Asset acquired after Sep 1985
We assume the asset was purchased after 20 September 1985, when CGT was introduced. Pre-CGT assets are generally exempt.
No capital losses applied
This modeller does not offset capital losses from other assets. In practice, you can use capital losses to reduce your net capital gain.
Flat marginal rate
Tax is estimated using a single marginal rate you select. It does not include Medicare levy, offsets, or the progressive tax scale applied to your full income.
50% discount eligibility
The checkbox applies the 50% CGT discount for individuals holding the asset over 12 months. If unchecked, the full gain is taxable.
No indexation
For assets held over 12 months, individuals can choose either the 50% discount or indexation (frozen at Sep 1999). This estimator uses the discount method only.
How to think about your capital gains tax
Start with the basic formula
Capital gain equals your sale proceeds minus your cost base. The cost base includes the purchase price plus incidental costs like stamp duty, legal fees, and agent commissions. Sale costs are deducted from the proceeds. The result is your gross capital gain.
If you held the asset more than 12 months and you're an Australian resident individual, you can apply the 50% CGT discount. That means only half the gain gets added to your assessable income for the year.
Watch out for these common mistakes
- Forgetting purchase costs. Stamp duty and legal fees can be thousands of dollars. They increase your cost base and reduce your gain.
- Assuming the discount applies automatically. You must meet the 12-month holding period and be an individual or trust. Companies don't get it.
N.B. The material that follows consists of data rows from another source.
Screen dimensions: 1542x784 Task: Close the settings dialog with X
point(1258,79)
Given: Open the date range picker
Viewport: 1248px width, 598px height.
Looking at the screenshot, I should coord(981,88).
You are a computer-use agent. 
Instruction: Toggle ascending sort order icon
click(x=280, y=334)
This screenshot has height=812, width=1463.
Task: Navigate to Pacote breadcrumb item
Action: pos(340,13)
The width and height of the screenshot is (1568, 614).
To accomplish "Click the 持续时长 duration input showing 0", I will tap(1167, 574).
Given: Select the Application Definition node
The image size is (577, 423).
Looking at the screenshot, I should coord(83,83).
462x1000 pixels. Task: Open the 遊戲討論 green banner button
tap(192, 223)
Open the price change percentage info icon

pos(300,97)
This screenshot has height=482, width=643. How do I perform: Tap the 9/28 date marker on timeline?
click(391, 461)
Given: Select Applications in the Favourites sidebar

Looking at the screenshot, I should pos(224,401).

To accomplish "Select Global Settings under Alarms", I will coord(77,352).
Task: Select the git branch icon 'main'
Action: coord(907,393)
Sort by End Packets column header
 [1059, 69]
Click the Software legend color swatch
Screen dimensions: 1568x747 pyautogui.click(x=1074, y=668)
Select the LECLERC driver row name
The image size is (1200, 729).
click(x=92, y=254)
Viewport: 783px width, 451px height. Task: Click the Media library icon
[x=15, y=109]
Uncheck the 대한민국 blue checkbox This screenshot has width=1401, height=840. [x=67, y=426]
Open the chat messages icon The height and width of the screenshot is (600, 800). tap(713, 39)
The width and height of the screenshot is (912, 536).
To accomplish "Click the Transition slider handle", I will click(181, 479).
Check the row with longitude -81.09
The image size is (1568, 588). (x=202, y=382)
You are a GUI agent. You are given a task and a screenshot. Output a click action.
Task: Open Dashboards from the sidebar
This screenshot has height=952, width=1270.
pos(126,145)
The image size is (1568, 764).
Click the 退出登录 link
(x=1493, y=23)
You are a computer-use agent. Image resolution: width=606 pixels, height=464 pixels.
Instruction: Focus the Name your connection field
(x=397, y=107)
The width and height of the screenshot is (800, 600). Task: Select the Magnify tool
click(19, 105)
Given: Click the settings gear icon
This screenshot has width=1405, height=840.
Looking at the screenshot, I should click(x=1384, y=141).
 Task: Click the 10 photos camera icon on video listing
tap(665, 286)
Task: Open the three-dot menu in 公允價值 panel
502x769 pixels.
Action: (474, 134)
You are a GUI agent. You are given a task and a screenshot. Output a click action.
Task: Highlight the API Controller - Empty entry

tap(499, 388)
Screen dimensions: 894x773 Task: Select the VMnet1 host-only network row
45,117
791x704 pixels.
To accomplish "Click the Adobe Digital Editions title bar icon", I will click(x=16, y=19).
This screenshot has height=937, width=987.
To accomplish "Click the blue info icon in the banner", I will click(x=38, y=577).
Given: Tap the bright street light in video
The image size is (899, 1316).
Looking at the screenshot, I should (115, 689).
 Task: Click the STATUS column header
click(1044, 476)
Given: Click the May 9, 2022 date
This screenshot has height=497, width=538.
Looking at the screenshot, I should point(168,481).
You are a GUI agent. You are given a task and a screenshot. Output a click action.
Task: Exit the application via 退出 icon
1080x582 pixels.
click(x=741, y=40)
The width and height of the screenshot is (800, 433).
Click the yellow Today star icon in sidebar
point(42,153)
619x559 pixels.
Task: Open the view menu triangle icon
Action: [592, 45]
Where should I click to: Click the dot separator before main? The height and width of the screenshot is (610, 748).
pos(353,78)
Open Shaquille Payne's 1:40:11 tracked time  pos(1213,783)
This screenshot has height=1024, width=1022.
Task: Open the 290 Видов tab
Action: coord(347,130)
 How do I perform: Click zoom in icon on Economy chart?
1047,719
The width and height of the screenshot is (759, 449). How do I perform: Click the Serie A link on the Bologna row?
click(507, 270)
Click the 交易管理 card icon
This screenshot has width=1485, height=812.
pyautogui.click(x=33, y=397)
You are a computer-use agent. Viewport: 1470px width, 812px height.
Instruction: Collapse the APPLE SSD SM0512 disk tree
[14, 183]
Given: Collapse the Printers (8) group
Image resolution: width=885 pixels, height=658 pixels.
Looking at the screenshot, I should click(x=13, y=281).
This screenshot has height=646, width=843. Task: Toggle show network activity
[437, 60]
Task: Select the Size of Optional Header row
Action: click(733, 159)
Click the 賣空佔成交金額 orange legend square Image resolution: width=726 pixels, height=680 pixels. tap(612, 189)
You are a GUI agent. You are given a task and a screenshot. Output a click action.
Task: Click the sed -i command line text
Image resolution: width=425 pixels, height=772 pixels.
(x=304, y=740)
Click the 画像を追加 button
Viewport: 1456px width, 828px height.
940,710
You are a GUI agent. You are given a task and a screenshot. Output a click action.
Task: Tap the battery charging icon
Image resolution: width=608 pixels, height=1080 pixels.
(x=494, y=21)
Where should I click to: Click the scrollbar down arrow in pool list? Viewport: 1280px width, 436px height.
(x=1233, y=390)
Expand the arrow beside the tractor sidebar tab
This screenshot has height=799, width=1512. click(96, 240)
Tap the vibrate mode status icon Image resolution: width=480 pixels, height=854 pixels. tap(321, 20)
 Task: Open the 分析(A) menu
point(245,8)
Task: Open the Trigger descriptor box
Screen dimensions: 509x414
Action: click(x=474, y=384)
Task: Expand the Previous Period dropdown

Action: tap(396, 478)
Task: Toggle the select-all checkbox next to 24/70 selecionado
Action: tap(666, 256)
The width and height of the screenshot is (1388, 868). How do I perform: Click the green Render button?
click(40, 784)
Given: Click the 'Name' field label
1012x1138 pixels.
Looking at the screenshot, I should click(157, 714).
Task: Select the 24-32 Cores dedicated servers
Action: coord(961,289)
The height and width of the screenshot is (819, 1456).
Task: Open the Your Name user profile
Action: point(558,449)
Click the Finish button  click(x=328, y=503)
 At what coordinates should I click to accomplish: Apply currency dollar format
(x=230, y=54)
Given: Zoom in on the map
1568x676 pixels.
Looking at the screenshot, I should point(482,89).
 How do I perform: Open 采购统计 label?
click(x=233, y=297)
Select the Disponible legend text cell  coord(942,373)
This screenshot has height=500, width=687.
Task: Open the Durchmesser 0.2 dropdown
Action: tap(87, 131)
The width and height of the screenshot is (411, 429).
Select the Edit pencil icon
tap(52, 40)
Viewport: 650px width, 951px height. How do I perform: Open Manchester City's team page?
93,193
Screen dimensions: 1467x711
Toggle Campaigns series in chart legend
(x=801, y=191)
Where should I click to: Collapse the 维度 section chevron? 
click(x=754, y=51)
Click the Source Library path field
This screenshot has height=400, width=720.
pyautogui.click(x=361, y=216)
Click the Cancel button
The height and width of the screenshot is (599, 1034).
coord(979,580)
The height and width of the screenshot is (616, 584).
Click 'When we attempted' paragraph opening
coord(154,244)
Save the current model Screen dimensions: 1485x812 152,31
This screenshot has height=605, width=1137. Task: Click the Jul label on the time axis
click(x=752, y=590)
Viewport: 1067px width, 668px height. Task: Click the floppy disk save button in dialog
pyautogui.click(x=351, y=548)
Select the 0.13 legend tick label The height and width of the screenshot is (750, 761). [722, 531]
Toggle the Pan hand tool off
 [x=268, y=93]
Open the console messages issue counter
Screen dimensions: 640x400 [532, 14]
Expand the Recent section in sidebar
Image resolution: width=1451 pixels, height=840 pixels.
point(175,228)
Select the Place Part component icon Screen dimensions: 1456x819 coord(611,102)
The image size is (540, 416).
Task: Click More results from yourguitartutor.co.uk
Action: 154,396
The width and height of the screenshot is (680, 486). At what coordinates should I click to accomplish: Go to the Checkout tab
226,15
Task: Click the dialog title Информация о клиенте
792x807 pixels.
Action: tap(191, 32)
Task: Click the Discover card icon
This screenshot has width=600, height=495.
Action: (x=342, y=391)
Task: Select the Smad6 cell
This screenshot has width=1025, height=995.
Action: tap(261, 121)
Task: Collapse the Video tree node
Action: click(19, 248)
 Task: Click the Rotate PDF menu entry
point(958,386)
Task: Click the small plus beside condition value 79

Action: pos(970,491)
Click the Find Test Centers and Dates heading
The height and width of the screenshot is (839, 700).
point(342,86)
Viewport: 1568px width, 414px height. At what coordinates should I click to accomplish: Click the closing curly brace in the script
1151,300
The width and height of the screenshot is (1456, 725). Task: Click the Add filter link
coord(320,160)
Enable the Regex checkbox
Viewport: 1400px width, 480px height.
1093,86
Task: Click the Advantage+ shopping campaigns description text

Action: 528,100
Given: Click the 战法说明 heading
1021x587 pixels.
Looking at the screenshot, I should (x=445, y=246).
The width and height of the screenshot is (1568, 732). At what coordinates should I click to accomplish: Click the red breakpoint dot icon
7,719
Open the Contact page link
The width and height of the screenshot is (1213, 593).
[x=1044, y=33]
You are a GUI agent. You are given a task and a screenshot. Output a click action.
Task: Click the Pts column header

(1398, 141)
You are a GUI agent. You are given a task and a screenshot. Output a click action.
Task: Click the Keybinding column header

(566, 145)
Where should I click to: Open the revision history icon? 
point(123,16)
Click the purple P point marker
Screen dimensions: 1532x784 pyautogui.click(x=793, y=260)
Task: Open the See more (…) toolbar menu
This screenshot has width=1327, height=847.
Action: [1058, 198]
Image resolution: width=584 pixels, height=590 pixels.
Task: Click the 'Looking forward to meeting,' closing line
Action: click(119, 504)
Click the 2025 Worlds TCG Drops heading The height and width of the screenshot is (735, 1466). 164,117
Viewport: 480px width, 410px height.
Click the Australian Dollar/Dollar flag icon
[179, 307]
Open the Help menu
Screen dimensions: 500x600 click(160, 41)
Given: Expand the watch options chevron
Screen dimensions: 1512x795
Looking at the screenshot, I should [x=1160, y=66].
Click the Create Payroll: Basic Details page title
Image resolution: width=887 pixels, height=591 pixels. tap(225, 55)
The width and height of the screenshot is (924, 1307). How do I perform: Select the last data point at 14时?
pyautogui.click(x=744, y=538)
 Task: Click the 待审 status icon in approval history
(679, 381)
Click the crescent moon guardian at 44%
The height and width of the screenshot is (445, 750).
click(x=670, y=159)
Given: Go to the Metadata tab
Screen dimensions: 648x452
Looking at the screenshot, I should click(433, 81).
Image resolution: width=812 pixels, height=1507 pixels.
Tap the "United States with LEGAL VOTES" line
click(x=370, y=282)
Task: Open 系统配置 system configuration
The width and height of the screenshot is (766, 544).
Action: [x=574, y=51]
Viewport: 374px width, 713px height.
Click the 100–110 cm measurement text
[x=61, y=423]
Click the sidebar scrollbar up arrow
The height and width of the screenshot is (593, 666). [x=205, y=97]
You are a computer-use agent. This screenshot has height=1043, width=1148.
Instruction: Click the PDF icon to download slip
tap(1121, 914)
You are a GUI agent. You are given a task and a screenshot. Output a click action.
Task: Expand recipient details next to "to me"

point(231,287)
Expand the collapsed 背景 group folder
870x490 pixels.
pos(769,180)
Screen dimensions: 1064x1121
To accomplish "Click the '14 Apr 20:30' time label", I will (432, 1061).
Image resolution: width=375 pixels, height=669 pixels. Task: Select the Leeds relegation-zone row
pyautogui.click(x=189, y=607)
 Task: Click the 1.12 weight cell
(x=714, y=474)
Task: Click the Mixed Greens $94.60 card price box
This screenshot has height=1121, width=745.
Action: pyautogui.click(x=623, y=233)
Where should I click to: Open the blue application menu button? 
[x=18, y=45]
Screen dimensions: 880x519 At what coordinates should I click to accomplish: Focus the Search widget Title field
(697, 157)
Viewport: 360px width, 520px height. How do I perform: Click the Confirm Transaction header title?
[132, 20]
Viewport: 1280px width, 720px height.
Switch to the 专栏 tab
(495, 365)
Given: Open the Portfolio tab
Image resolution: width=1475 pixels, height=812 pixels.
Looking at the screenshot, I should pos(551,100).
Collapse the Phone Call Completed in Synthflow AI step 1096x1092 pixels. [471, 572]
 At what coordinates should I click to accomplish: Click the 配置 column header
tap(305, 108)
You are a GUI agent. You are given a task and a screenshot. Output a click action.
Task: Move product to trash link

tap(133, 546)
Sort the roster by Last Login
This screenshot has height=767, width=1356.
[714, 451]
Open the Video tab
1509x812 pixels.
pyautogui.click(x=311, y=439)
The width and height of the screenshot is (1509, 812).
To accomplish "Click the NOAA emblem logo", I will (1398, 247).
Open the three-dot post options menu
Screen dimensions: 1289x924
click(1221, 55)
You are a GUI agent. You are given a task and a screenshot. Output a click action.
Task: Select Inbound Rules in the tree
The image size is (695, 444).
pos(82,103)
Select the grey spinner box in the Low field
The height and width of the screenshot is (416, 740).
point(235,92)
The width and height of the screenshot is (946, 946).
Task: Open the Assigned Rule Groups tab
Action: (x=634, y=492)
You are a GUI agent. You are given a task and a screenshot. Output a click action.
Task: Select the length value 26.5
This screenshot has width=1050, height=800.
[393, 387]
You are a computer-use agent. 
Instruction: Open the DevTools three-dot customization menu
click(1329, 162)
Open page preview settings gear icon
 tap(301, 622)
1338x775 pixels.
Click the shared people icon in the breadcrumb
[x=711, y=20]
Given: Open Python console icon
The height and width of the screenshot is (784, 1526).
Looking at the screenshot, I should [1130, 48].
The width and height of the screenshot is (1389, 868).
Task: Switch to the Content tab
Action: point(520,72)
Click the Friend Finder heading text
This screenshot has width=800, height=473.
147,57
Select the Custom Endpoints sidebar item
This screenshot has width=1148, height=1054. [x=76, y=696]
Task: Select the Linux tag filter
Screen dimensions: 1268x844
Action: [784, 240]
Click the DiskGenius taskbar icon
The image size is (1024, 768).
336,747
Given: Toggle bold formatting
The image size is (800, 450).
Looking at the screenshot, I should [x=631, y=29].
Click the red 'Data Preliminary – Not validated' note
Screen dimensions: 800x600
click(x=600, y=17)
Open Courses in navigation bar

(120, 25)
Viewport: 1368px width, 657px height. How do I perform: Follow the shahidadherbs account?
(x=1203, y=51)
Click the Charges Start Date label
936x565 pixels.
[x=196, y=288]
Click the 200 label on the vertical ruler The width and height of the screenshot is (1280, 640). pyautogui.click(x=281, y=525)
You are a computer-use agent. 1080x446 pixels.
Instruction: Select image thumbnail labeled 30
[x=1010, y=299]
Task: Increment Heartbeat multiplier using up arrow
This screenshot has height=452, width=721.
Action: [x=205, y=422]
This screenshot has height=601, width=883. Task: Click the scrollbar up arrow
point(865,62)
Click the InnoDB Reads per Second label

- Using the wrong tax rate. Your CGT is taxed at your marginal rate, not a separate CGT rate. The gain pushes your total income higher, which might push you into a higher bracket.
- Ignoring the Medicare levy. The 2% Medicare levy usually applies on top of your marginal rate. This estimator excludes it for simplicity.
- Overlooking the main residence exemption. If the asset is your home and you've lived in it the whole time, you probably don't pay CGT at all.
When to use this planner
This works best when you're weighing up whether to sell now or later, or comparing different sale prices. Run a few scenarios: sell at today's market value, sell after holding another 6 months, sell at a stretch price. The side-by-side comparison makes the trade-offs visible.
It's also useful when you're budgeting for tax after a sale. The estimate gives you a ballpark figure to set aside before you file your return.
Before you act on these numbers
This estimator is for educational planning. Tax law changes, and your personal situation might have details that change the outcome — other income, deductions, losses, or special exemptions. A registered tax agent can review your specific case and give you advice you can rely on.
The ATO website has current CGT information and worksheets. If your numbers are large or the asset type is unusual (collectables, foreign property, employee shares), professional help is worth the cost.